Während die Welt mit dem Kampf gegen die Pandemie, die in China ihren Ausgang nahm, beschäftigt war, bedrohte Peking auch seine Nachbarn massiv. Im Mai 2020 kam es zu einem Gefecht an der Grenze zu Indien, bei dem Soldaten auf beiden Seiten starben. In dieser Region macht Peking Gebietsansprüche geltend. Das Himalaya-Gebirge, an das auch das von China besetzte Tibet angrenzt, ist strategisch wichtig, weil Peking sich dort angesichts des Klimawandels Trinkwasserreserven sichern will. Daneben wurden die Konflikte mit Japan, Südkorea, den Philippinen und Taiwan in den vergangenen beiden Jahren härter. China möchte sich den gesamten Westpazifik einverleiben, um den Welthandel, der dort hindurchläuft, zu bestimmen und dadurch den Rest der Welt erpressen zu können.

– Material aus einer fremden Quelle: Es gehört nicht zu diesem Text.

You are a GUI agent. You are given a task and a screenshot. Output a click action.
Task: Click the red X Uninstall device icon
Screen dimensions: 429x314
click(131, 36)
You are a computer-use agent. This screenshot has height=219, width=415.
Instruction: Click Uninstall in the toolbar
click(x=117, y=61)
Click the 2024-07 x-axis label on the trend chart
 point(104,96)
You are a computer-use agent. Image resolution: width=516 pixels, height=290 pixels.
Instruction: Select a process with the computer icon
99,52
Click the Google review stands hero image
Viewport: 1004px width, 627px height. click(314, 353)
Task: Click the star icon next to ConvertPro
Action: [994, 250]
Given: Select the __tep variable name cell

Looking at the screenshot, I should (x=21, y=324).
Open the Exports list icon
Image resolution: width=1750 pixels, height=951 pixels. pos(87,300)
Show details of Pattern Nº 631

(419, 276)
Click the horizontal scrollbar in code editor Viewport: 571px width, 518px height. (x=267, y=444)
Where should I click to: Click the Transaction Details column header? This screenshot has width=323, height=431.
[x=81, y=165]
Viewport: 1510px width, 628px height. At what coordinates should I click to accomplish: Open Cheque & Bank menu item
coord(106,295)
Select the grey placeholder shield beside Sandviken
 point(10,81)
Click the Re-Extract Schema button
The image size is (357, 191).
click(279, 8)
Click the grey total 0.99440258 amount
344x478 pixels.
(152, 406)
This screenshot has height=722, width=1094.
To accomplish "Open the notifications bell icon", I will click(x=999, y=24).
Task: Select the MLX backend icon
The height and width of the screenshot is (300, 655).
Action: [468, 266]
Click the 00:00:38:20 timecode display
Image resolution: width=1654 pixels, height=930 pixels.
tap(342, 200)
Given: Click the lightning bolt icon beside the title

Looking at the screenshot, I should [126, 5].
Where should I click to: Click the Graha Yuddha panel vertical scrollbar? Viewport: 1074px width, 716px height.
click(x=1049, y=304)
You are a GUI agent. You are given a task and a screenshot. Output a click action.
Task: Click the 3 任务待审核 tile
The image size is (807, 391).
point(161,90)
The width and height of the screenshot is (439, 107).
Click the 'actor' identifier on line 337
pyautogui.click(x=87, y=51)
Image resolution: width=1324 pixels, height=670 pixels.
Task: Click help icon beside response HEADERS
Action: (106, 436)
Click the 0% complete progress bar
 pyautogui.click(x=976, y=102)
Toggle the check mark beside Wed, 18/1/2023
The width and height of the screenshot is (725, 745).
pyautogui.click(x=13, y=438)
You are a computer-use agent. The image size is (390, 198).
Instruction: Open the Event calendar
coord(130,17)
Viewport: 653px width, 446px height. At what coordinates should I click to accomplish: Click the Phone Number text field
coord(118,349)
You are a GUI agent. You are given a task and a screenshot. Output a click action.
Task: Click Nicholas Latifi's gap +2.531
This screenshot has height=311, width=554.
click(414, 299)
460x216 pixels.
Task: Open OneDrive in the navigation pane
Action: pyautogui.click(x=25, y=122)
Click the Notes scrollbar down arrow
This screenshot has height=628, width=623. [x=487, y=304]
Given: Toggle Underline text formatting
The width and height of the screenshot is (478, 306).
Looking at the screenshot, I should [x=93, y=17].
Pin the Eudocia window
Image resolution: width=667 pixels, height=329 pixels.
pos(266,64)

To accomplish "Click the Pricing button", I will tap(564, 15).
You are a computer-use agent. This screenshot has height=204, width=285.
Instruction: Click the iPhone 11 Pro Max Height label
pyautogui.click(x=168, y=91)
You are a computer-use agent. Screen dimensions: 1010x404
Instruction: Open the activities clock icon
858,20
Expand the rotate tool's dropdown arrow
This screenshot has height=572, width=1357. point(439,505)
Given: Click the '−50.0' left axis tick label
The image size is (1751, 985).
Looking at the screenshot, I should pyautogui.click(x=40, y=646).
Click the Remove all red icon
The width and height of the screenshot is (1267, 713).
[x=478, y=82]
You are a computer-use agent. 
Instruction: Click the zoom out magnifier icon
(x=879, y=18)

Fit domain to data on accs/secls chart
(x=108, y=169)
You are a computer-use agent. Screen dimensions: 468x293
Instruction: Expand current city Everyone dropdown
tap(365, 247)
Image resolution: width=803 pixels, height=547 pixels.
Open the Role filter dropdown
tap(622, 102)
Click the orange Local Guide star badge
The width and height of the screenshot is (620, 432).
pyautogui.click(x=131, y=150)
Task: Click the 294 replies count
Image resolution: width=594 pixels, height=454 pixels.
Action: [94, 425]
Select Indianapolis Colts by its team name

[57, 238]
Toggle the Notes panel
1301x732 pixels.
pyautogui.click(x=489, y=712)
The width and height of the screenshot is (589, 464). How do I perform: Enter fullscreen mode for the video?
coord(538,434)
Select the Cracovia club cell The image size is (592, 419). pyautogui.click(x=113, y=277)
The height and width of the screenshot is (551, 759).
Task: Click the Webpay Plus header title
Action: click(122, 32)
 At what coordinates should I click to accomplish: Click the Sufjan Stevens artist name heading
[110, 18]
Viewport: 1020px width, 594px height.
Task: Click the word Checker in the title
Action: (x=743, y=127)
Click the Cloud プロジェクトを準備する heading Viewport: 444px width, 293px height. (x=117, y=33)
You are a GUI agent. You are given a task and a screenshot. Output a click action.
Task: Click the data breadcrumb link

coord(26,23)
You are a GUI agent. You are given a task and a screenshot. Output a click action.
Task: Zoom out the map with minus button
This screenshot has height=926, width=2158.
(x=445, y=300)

Moskau–Peking – die Achse des Bösen
Xi Jinping hat in den Jahren der Pandemie die Allianz mit Russland gefestigt. Wladimir Putin schützt seinen Freund und bestätigt dessen Machtanspruch über Taiwan. Die russische Armee trainiert die chinesische, um ihr beizubringen, wie man fremde Länder erobert. Es ist zu befürchten, dass beide Diktatoren gleichzeitig zuschlagen: Putin marschiert in der Ukraine ein, Xi auf Taiwan. Beide Machthaber setzen dabei darauf, dass es die freie Welt nicht auf einen Krieg ankommen lassen wird.
Unter diesen Vorzeichen droht 2022 zu einem Annus horribilis, einem Schreckensjahr, zu werden. Die neue Achse des Bösen verläuft zwischen Peking und Moskau. Im Windschatten Xis, der über die zweitgrösste Armee und Volkswirtschaft der Welt verfügt, gelangt auch Putin zu neuer Stärke, dessen Land nichts weiter als Gas und ein Atomwaffenarsenal aus vergangenen Zeiten zu bieten hat. Für die freie Welt bewahrheitet sich derweil der alte Spruch, wonach der Frömmste nicht in Frieden leben kann, wenn es dem bösen Nachbarn nicht gefällt.
Dabei darf man nicht vergessen, dass es überall auf der Welt «Menschen guten Willens» gibt, von denen viele beim Verlesen der Weihnachtserzählung des Evangelisten Lukas gehört haben werden – auch in China und Russland. Herr Xi ist bereit, dem ganzen Erdkreis den Krieg zu erklären. Ihm dürfen die Menschen in der freien Welt nicht in die Falle gehen, indem sie es ihm gleichtun und alle Chinesen zu Feinden erklären. Nur so lässt sich eine totale Eskalation des Konflikts abwenden, die ganz nach dem Geschmack von Xi wäre.
* Alexander Görlach ist Senior Fellow am Carnegie Council for Ethics in International Affairs in New York.